_Aim:_
Convert every line of the records below into a Markdown table with the columns Row and Line. Number the rows in order and omit blank lines.

_Provided data:_
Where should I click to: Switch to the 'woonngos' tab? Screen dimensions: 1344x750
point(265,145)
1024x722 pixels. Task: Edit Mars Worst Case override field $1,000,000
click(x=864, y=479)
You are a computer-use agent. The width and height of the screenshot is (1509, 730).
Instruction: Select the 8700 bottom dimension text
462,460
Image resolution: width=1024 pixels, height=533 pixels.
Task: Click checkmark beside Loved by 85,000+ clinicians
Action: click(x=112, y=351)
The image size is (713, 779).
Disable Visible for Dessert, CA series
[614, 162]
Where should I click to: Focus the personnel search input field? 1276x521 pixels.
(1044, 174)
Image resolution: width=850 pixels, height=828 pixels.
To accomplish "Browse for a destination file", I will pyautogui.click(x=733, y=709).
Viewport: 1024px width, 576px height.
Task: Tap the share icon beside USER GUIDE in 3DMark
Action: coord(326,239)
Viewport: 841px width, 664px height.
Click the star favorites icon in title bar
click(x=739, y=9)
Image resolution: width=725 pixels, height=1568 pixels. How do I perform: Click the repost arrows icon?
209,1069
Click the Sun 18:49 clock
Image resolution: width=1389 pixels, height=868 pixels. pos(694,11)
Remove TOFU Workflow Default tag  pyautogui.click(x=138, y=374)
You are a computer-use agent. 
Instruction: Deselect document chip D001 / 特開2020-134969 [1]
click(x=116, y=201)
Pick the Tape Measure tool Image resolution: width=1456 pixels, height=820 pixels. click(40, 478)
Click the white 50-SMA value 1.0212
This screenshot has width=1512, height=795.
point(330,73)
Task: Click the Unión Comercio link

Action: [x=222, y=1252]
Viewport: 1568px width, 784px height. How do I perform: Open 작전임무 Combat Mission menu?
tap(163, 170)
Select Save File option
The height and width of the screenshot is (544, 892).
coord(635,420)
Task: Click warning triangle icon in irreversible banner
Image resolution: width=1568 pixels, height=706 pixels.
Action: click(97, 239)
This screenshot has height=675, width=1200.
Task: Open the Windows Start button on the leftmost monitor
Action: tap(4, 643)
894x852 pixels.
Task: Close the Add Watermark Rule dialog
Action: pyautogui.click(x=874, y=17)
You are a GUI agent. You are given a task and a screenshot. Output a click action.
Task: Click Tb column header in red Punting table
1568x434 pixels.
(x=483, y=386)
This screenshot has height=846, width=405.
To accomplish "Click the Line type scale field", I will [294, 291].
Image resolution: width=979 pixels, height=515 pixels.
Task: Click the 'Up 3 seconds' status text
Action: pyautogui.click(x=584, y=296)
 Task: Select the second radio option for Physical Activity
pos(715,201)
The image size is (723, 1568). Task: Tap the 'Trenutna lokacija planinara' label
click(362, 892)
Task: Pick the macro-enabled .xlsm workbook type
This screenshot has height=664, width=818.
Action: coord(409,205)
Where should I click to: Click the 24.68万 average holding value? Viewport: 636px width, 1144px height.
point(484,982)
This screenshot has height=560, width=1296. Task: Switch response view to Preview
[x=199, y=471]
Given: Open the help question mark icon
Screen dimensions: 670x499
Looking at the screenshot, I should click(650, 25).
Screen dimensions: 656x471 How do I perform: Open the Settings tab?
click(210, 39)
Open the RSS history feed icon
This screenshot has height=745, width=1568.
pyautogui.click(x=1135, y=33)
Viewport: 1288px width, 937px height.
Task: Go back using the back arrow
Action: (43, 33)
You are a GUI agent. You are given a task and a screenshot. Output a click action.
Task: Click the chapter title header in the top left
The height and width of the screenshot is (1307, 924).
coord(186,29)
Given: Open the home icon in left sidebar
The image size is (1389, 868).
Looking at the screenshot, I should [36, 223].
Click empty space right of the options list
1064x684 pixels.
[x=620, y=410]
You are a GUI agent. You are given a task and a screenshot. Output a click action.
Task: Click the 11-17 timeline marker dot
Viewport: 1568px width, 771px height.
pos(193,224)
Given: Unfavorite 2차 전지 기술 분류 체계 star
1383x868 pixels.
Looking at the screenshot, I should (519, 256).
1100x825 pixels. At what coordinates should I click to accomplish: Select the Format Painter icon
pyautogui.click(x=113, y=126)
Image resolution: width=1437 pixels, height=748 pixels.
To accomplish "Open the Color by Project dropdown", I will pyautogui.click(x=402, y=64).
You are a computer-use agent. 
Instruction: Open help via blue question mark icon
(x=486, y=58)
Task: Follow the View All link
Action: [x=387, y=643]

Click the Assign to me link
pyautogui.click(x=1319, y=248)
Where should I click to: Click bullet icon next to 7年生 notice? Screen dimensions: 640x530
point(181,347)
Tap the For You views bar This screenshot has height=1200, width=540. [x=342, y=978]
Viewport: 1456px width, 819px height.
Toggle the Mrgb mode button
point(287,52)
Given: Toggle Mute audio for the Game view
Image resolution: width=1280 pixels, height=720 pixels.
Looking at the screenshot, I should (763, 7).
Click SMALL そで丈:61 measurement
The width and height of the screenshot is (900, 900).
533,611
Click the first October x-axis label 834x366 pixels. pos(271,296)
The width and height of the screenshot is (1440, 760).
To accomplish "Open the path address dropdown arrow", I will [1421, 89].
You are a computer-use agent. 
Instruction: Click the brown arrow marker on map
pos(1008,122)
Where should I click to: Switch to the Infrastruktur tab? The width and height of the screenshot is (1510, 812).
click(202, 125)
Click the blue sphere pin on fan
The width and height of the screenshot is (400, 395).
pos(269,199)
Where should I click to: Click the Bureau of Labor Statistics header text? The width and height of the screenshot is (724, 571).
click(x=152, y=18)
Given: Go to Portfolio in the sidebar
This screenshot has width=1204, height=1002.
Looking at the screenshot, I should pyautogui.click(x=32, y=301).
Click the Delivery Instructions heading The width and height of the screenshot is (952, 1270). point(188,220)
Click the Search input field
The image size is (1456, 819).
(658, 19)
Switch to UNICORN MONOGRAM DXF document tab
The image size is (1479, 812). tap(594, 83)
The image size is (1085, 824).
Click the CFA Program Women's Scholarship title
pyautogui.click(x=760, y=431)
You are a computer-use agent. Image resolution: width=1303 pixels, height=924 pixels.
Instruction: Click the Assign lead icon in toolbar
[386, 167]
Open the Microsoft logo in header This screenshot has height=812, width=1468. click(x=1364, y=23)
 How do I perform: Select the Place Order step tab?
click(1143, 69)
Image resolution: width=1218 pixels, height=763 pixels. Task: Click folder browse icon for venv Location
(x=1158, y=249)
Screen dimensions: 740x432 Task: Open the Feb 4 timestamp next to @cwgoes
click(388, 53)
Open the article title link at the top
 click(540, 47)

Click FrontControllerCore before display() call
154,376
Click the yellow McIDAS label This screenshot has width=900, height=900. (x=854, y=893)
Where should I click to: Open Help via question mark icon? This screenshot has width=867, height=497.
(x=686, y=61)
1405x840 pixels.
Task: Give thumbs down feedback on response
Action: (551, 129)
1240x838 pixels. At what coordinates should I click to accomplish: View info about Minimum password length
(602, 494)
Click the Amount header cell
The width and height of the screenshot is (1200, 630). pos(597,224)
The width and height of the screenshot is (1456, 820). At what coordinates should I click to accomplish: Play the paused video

_Result of the exercise:_
| Row | Line |
|---|---|
| 1 | Where should I click to: Switch to the 'woonngos' tab? Screen dimensions: 1344x750 |
| 2 | point(265,145) |
| 3 | 1024x722 pixels. Task: Edit Mars Worst Case override field $1,000,000 |
| 4 | click(x=864, y=479) |
| 5 | You are a computer-use agent. The width and height of the screenshot is (1509, 730). |
| 6 | Instruction: Select the 8700 bottom dimension text |
| 7 | 462,460 |
| 8 | Image resolution: width=1024 pixels, height=533 pixels. |
| 9 | Task: Click checkmark beside Loved by 85,000+ clinicians |
| 10 | Action: click(x=112, y=351) |
| 11 | The image size is (713, 779). |
| 12 | Disable Visible for Dessert, CA series |
| 13 | [614, 162] |
| 14 | Where should I click to: Focus the personnel search input field? 1276x521 pixels. |
| 15 | (1044, 174) |
| 16 | Image resolution: width=850 pixels, height=828 pixels. |
| 17 | To accomplish "Browse for a destination file", I will pyautogui.click(x=733, y=709). |
| 18 | Viewport: 1024px width, 576px height. |
| 19 | Task: Tap the share icon beside USER GUIDE in 3DMark |
| 20 | Action: coord(326,239) |
| 21 | Viewport: 841px width, 664px height. |
| 22 | Click the star favorites icon in title bar |
| 23 | click(x=739, y=9) |
| 24 | Image resolution: width=725 pixels, height=1568 pixels. How do I perform: Click the repost arrows icon? |
| 25 | 209,1069 |
| 26 | Click the Sun 18:49 clock |
| 27 | Image resolution: width=1389 pixels, height=868 pixels. pos(694,11) |
| 28 | Remove TOFU Workflow Default tag  pyautogui.click(x=138, y=374) |
| 29 | You are a computer-use agent.  |
| 30 | Instruction: Deselect document chip D001 / 特開2020-134969 [1] |
| 31 | click(x=116, y=201) |
| 32 | Pick the Tape Measure tool Image resolution: width=1456 pixels, height=820 pixels. click(40, 478) |
| 33 | Click the white 50-SMA value 1.0212 |
| 34 | This screenshot has width=1512, height=795. |
| 35 | point(330,73) |
| 36 | Task: Click the Unión Comercio link |
| 37 | Action: [x=222, y=1252] |
| 38 | Viewport: 1568px width, 784px height. How do I perform: Open 작전임무 Combat Mission menu? |
| 39 | tap(163, 170) |
| 40 | Select Save File option |
| 41 | The height and width of the screenshot is (544, 892). |
| 42 | coord(635,420) |
| 43 | Task: Click warning triangle icon in irreversible banner |
| 44 | Image resolution: width=1568 pixels, height=706 pixels. |
| 45 | Action: click(97, 239) |
| 46 | This screenshot has height=675, width=1200. |
| 47 | Task: Open the Windows Start button on the leftmost monitor |
| 48 | Action: tap(4, 643) |
| 49 | 894x852 pixels. |
| 50 | Task: Close the Add Watermark Rule dialog |
| 51 | Action: pyautogui.click(x=874, y=17) |
| 52 | You are a GUI agent. You are given a task and a screenshot. Output a click action. |
| 53 | Task: Click Tb column header in red Punting table |
| 54 | 1568x434 pixels. |
| 55 | (x=483, y=386) |
| 56 | This screenshot has height=846, width=405. |
| 57 | To accomplish "Click the Line type scale field", I will [294, 291]. |
| 58 | Image resolution: width=979 pixels, height=515 pixels. |
| 59 | Task: Click the 'Up 3 seconds' status text |
| 60 | Action: pyautogui.click(x=584, y=296) |
| 61 |  Task: Select the second radio option for Physical Activity |
| 62 | pos(715,201) |
| 63 | The image size is (723, 1568). Task: Tap the 'Trenutna lokacija planinara' label |
| 64 | click(362, 892) |
| 65 | Task: Pick the macro-enabled .xlsm workbook type |
| 66 | This screenshot has height=664, width=818. |
| 67 | Action: coord(409,205) |
| 68 | Where should I click to: Click the 24.68万 average holding value? Viewport: 636px width, 1144px height. |
| 69 | point(484,982) |
| 70 | This screenshot has height=560, width=1296. Task: Switch response view to Preview |
| 71 | [x=199, y=471] |
| 72 | Given: Open the help question mark icon |
| 73 | Screen dimensions: 670x499 |
| 74 | Looking at the screenshot, I should click(650, 25). |
| 75 | Screen dimensions: 656x471 How do I perform: Open the Settings tab? |
| 76 | click(210, 39) |
| 77 | Open the RSS history feed icon |
| 78 | This screenshot has height=745, width=1568. |
| 79 | pyautogui.click(x=1135, y=33) |
| 80 | Viewport: 1288px width, 937px height. |
| 81 | Task: Go back using the back arrow |
| 82 | Action: (43, 33) |
| 83 | You are a GUI agent. You are given a task and a screenshot. Output a click action. |
| 84 | Task: Click the chapter title header in the top left |
| 85 | The height and width of the screenshot is (1307, 924). |
| 86 | coord(186,29) |
| 87 | Given: Open the home icon in left sidebar |
| 88 | The image size is (1389, 868). |
| 89 | Looking at the screenshot, I should [36, 223]. |
| 90 | Click empty space right of the options list |
| 91 | 1064x684 pixels. |
| 92 | [x=620, y=410] |
| 93 | You are a GUI agent. You are given a task and a screenshot. Output a click action. |
| 94 | Task: Click the 11-17 timeline marker dot |
| 95 | Viewport: 1568px width, 771px height. |
| 96 | pos(193,224) |
| 97 | Given: Unfavorite 2차 전지 기술 분류 체계 star |
| 98 | 1383x868 pixels. |
| 99 | Looking at the screenshot, I should (519, 256). |
| 100 | 1100x825 pixels. At what coordinates should I click to accomplish: Select the Format Painter icon |
| 101 | pyautogui.click(x=113, y=126) |
| 102 | Image resolution: width=1437 pixels, height=748 pixels. |
| 103 | To accomplish "Open the Color by Project dropdown", I will pyautogui.click(x=402, y=64). |
| 104 | You are a computer-use agent.  |
| 105 | Instruction: Open help via blue question mark icon |
| 106 | (x=486, y=58) |
| 107 | Task: Follow the View All link |
| 108 | Action: [x=387, y=643] |
| 109 | Click the Assign to me link |
| 110 | pyautogui.click(x=1319, y=248) |
| 111 | Where should I click to: Click bullet icon next to 7年生 notice? Screen dimensions: 640x530 |
| 112 | point(181,347) |
| 113 | Tap the For You views bar This screenshot has height=1200, width=540. [x=342, y=978] |
| 114 | Viewport: 1456px width, 819px height. |
| 115 | Toggle the Mrgb mode button |
| 116 | point(287,52) |
| 117 | Given: Toggle Mute audio for the Game view |
| 118 | Image resolution: width=1280 pixels, height=720 pixels. |
| 119 | Looking at the screenshot, I should (763, 7). |
| 120 | Click SMALL そで丈:61 measurement |
| 121 | The width and height of the screenshot is (900, 900). |
| 122 | 533,611 |
| 123 | Click the first October x-axis label 834x366 pixels. pos(271,296) |
| 124 | The width and height of the screenshot is (1440, 760). |
| 125 | To accomplish "Open the path address dropdown arrow", I will [1421, 89]. |
| 126 | You are a computer-use agent.  |
| 127 | Instruction: Click the brown arrow marker on map |
| 128 | pos(1008,122) |
| 129 | Where should I click to: Switch to the Infrastruktur tab? The width and height of the screenshot is (1510, 812). |
| 130 | click(202, 125) |
| 131 | Click the blue sphere pin on fan |
| 132 | The width and height of the screenshot is (400, 395). |
| 133 | pos(269,199) |
| 134 | Where should I click to: Click the Bureau of Labor Statistics header text? The width and height of the screenshot is (724, 571). |
| 135 | click(x=152, y=18) |
| 136 | Given: Go to Portfolio in the sidebar |
| 137 | This screenshot has width=1204, height=1002. |
| 138 | Looking at the screenshot, I should pyautogui.click(x=32, y=301). |
| 139 | Click the Delivery Instructions heading The width and height of the screenshot is (952, 1270). point(188,220) |
| 140 | Click the Search input field |
| 141 | The image size is (1456, 819). |
| 142 | (658, 19) |
| 143 | Switch to UNICORN MONOGRAM DXF document tab |
| 144 | The image size is (1479, 812). tap(594, 83) |
| 145 | The image size is (1085, 824). |
| 146 | Click the CFA Program Women's Scholarship title |
| 147 | pyautogui.click(x=760, y=431) |
| 148 | You are a computer-use agent. Image resolution: width=1303 pixels, height=924 pixels. |
| 149 | Instruction: Click the Assign lead icon in toolbar |
| 150 | [386, 167] |
| 151 | Open the Microsoft logo in header This screenshot has height=812, width=1468. click(x=1364, y=23) |
| 152 |  How do I perform: Select the Place Order step tab? |
| 153 | click(1143, 69) |
| 154 | Image resolution: width=1218 pixels, height=763 pixels. Task: Click folder browse icon for venv Location |
| 155 | (x=1158, y=249) |
| 156 | Screen dimensions: 740x432 Task: Open the Feb 4 timestamp next to @cwgoes |
| 157 | click(388, 53) |
| 158 | Open the article title link at the top |
| 159 |  click(540, 47) |
| 160 | Click FrontControllerCore before display() call |
| 161 | 154,376 |
| 162 | Click the yellow McIDAS label This screenshot has width=900, height=900. (x=854, y=893) |
| 163 | Where should I click to: Open Help via question mark icon? This screenshot has width=867, height=497. |
| 164 | (x=686, y=61) |
| 165 | 1405x840 pixels. |
| 166 | Task: Give thumbs down feedback on response |
| 167 | Action: (551, 129) |
| 168 | 1240x838 pixels. At what coordinates should I click to accomplish: View info about Minimum password length |
| 169 | (602, 494) |
| 170 | Click the Amount header cell |
| 171 | The width and height of the screenshot is (1200, 630). pos(597,224) |
| 172 | The width and height of the screenshot is (1456, 820). At what coordinates should I click to accomplish: Play the paused video |